Despite glowing reports from USAID that its field programmes in Haiti were succeeding, GI's research found that those programmes were not furthering equitable development, nor were they increasing food security. U.S. policies were undermining, instead of enhancing, the ability of Haitian farmers to grow and market their goods. These policies and aid programmes interfered with the production of local food crops, and created a dangerous dependence on U.S. food imports.

These policies are also contributing to the exodus of Haitians from rural areas. As the World Bank stated in a recent draft strategy paper:

"The rural majority has only two possibilities: work in the industrial or service sector, or emigrate." Forced from the land by subsidised foreign imports, the peasants are compelled to take to the high seas, or swell the urban slums, becoming part of the desperate, unemployed proletariat, for whom exploitation is the only opportunity.

The U.S. Network for Economic Justice reports that:

"The logic of western exploitation of the third world has remained fundamentally the same: dreams of a better life must be crushed by violence and grinding poverty so extreme, that local people will accept any work at any rate, and abandon all notions of improving their lot.

"Whereas corporations receive vast incentives to set up plants in Haiti, returns to the Haitian economy are minimal, and working and living standards of Haitian people, whose wages are generally about 68 cents a day, steadily declined. Decades of public investments and policy manipulation by the World Bank, the IMF and the U.S. have deliberately created an environment, where the exploitation of workers is hailed as an incentive to invest in Haiti."

THE US EMBARGO

In 2000, the U.S. imposed a devastating embargo on Haiti. The official pretext was an electoral dispute stemming from Haiti's May 2000 national elections. At issue was the formula used to calculate the votes for seven senate seats, out of some 110 legislative seats filled nationwide at that time. The seven senators resigned, yet the sweeping financial embargo their election triggered, remained in place until Aristide's removal in February 2004.
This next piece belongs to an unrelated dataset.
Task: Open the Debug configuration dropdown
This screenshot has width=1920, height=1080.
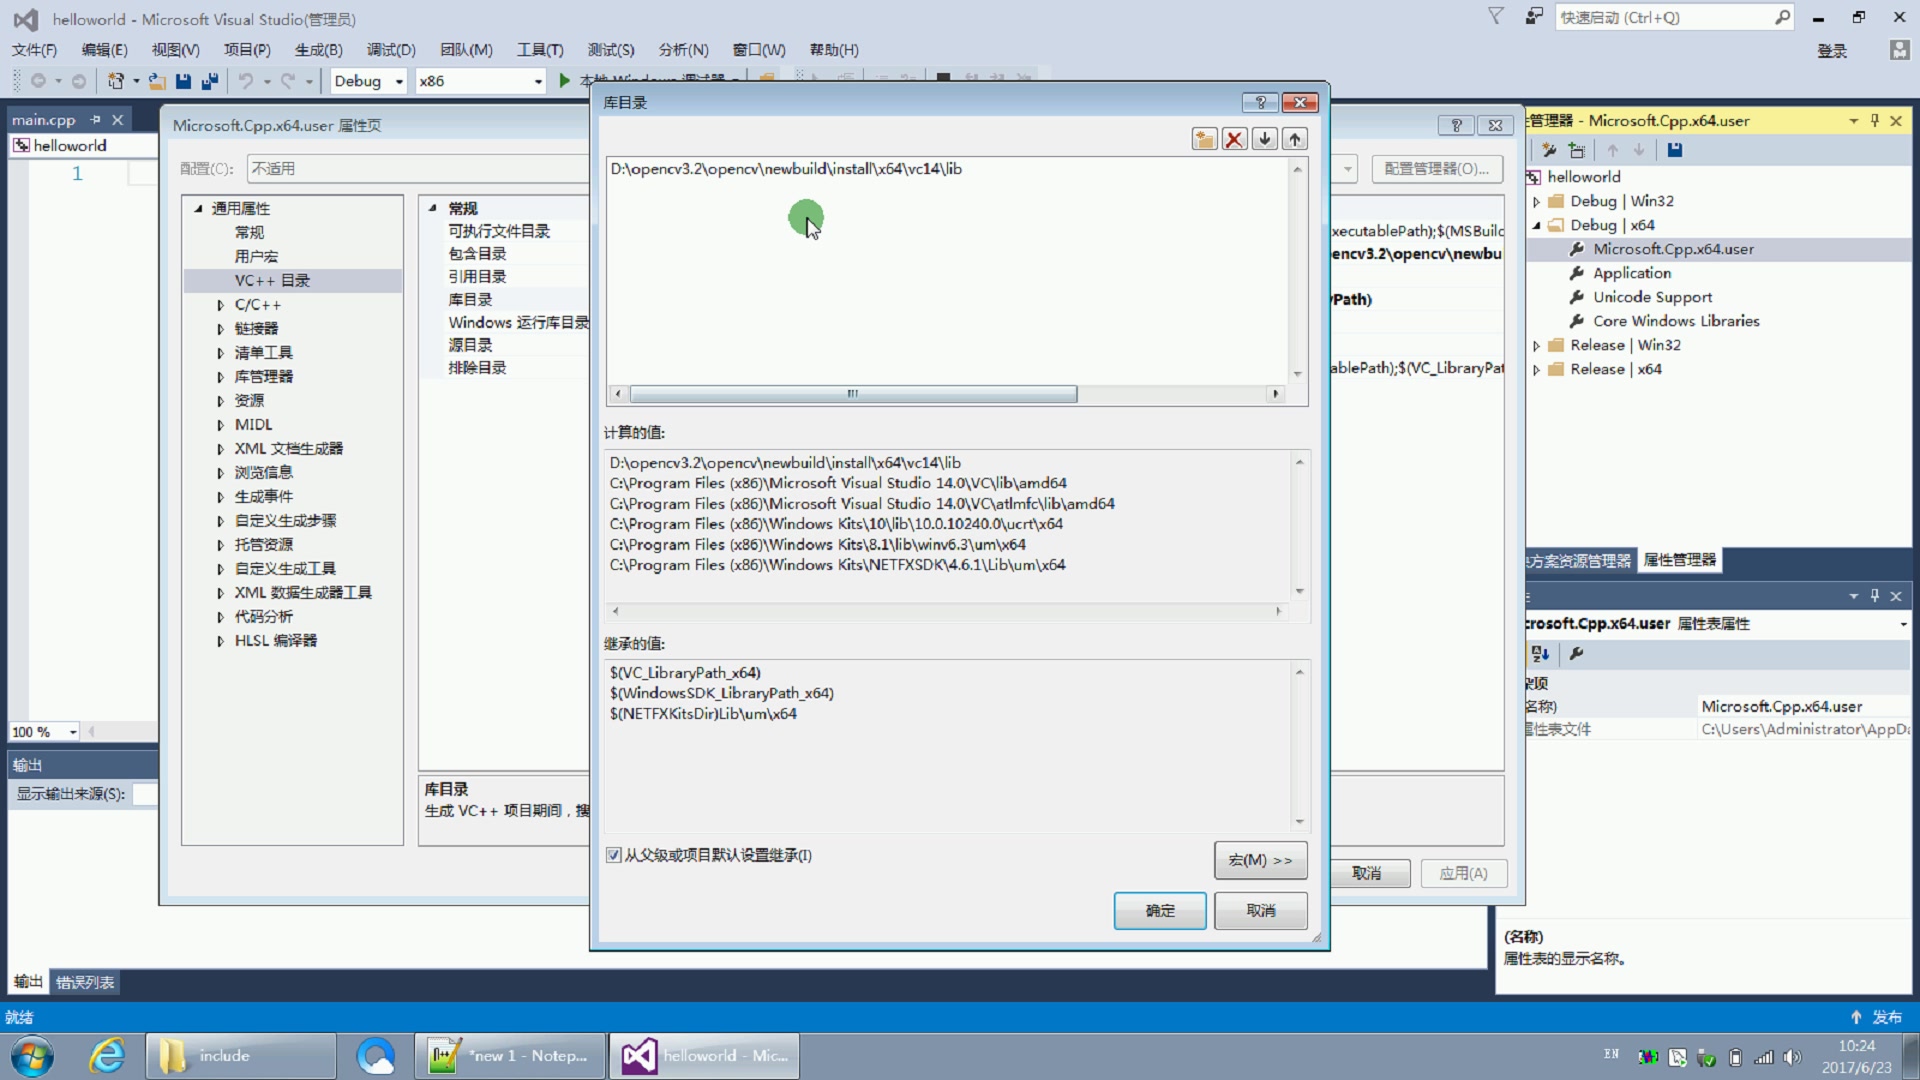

Jeffrey Sachs, professor at Columbia University, and Special Advisor to the UN Secretary-General on the Millennium Development Goals, asserts that:

"U.S. officials surely knew that the aid embargo in Haiti would mean a balance-of-payments crisis, a rise in inflation, and a collapse of living standards, all of which fed the 2004 rebellion."

Haiti's economic collapse fuelled rioting and deaths. Political, social, and economic chaos deepened, and Haiti's impoverished people continue to suffer.
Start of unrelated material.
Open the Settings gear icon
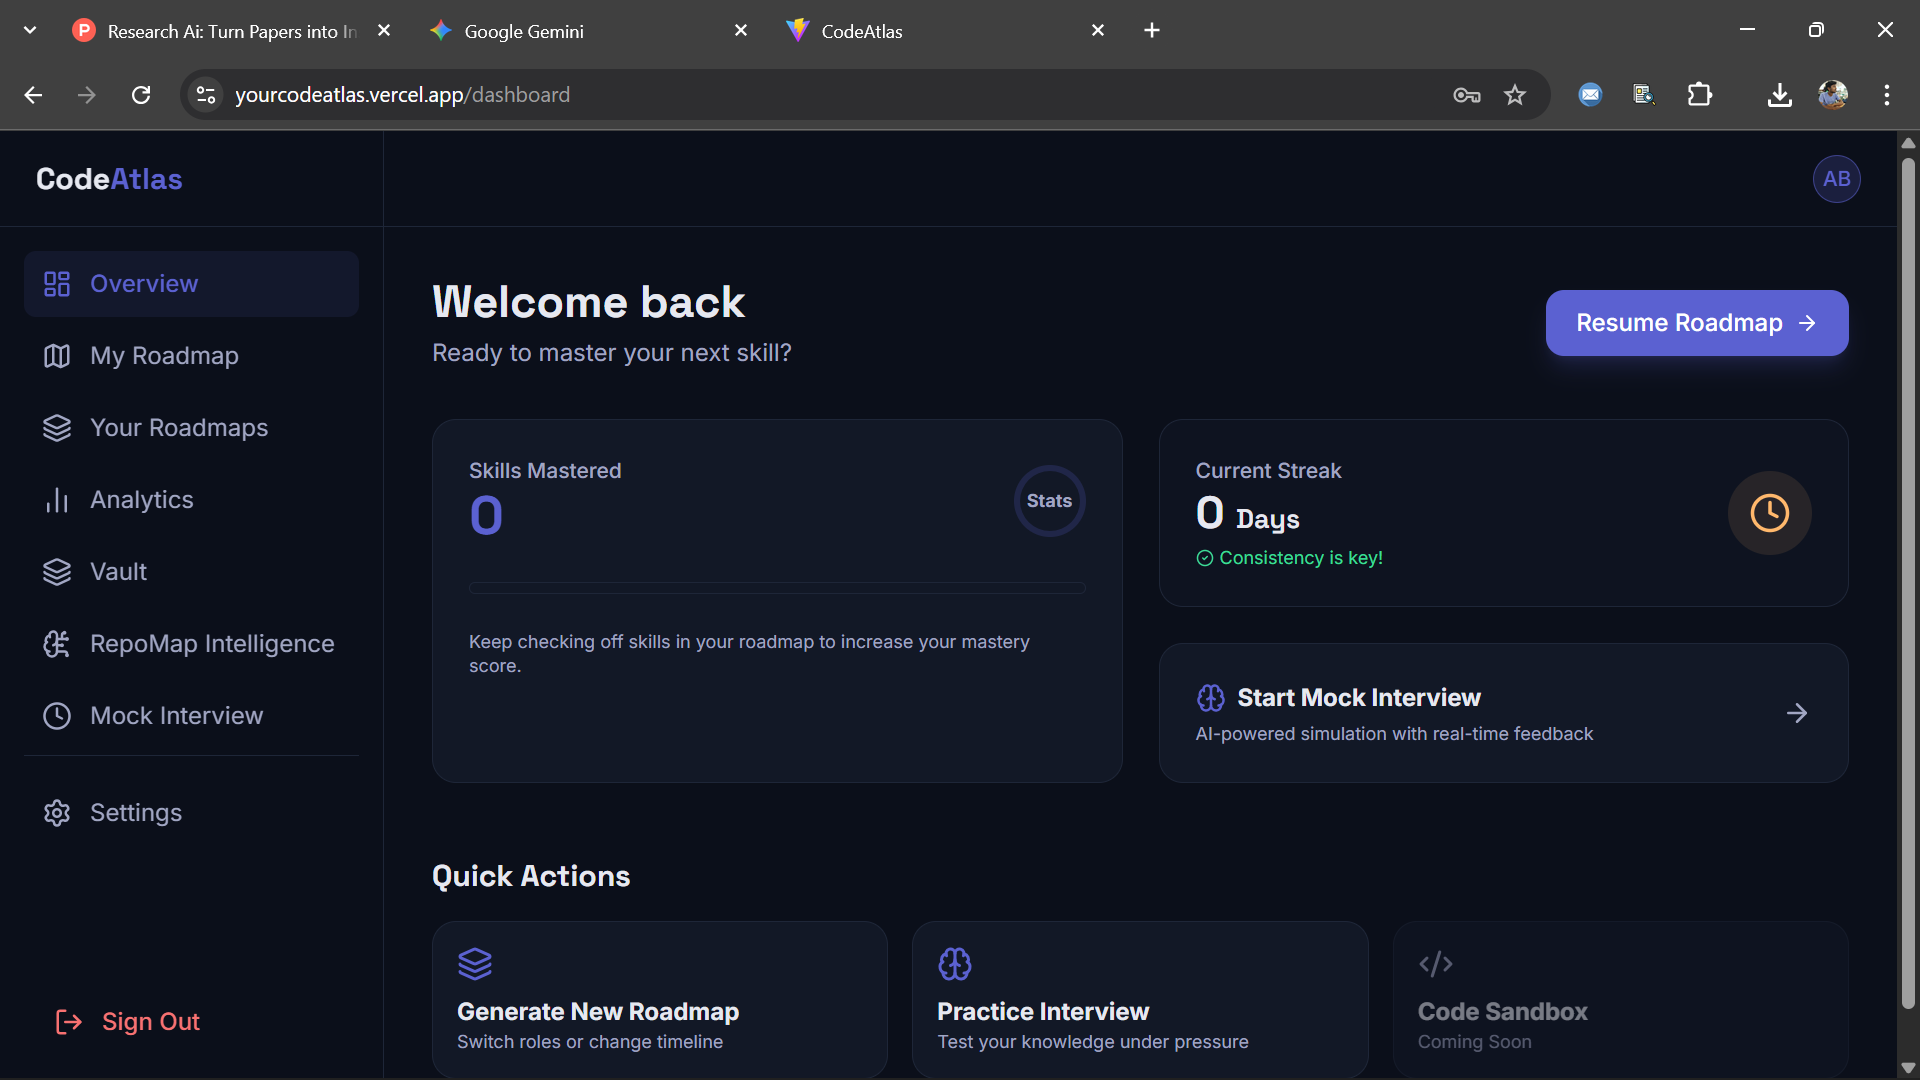This screenshot has height=1080, width=1920. [56, 812]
In 'The Destabilisation of Haiti', Michel Chossudovsky, professor of Economics at the University of Ottawa, and director of the Centre for Research on Globalisation, writes: "Washington's foreign policy initiatives were co-ordinated with the application of the IMF's deadly economic medicine. The country has been literally pushed to the brink of economic and social disaster."

The chaos and violence, which presently prevail in Haiti, are uncharacteristic and artificially engineered. In spite of their revolutionary past, and turbulent politics, Haitians have always been a gentle, even genteel, people. Though the army was always a tool of repression, and government militia used violence for political ends during the Duvalier era, Haiti was never a country which was heavily armed, or where violence was widespread. For the past 20 years, however, foreign aid programmes and the free-market economic policies that they are conditioned upon, have been exacerbating social tensions. Ultimately, such development strategies are threatening to undermine Haiti's chance to build democracy by driving a wedge between the government and the people.
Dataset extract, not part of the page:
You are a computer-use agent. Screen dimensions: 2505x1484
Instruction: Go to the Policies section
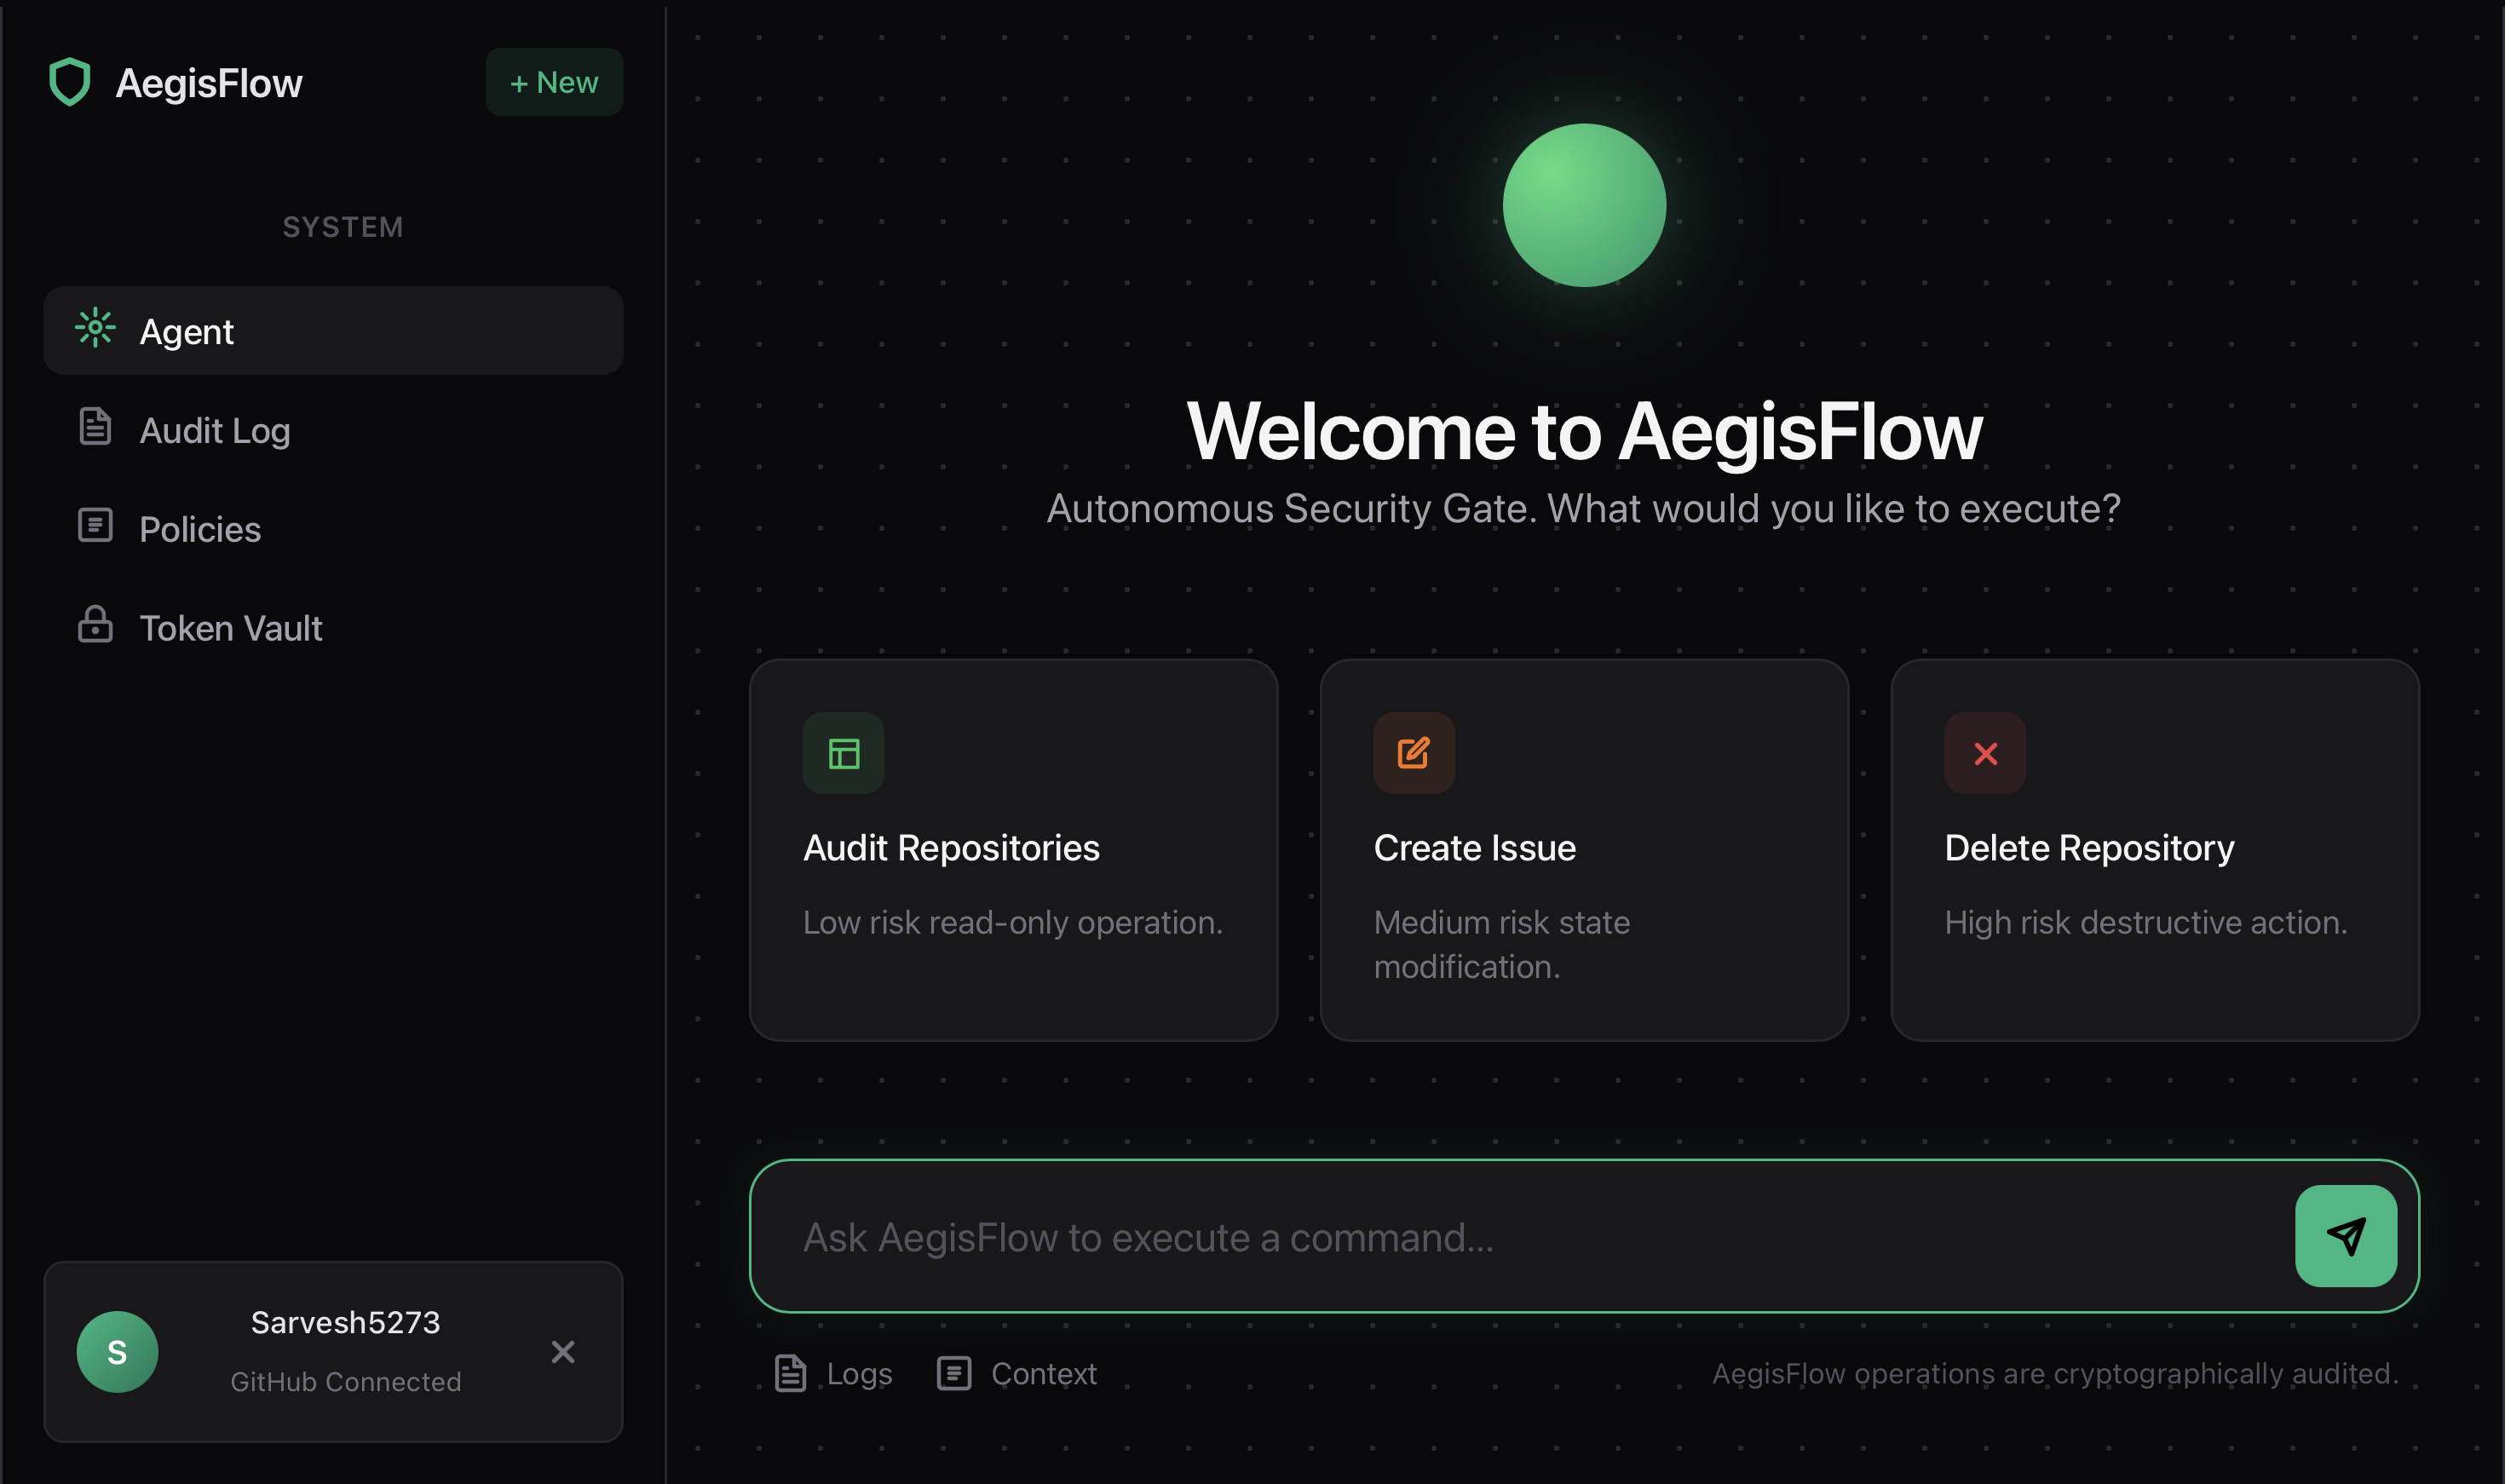pyautogui.click(x=200, y=530)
Haitians are a determined people, however. Their commitment to democracy is tenacious, and over the years, they have resisted many brutal attempts, both internal and external, to halt their 200-year march towards democracy. For all its current sorrows, the greatness of Haiti's people is the sole guarantee of better days to come, as they are not likely to abandon the struggle, until the lofty ideals of the "Declaration of the Rights of Man and the Citizen" finally apply to the people who pioneered its application.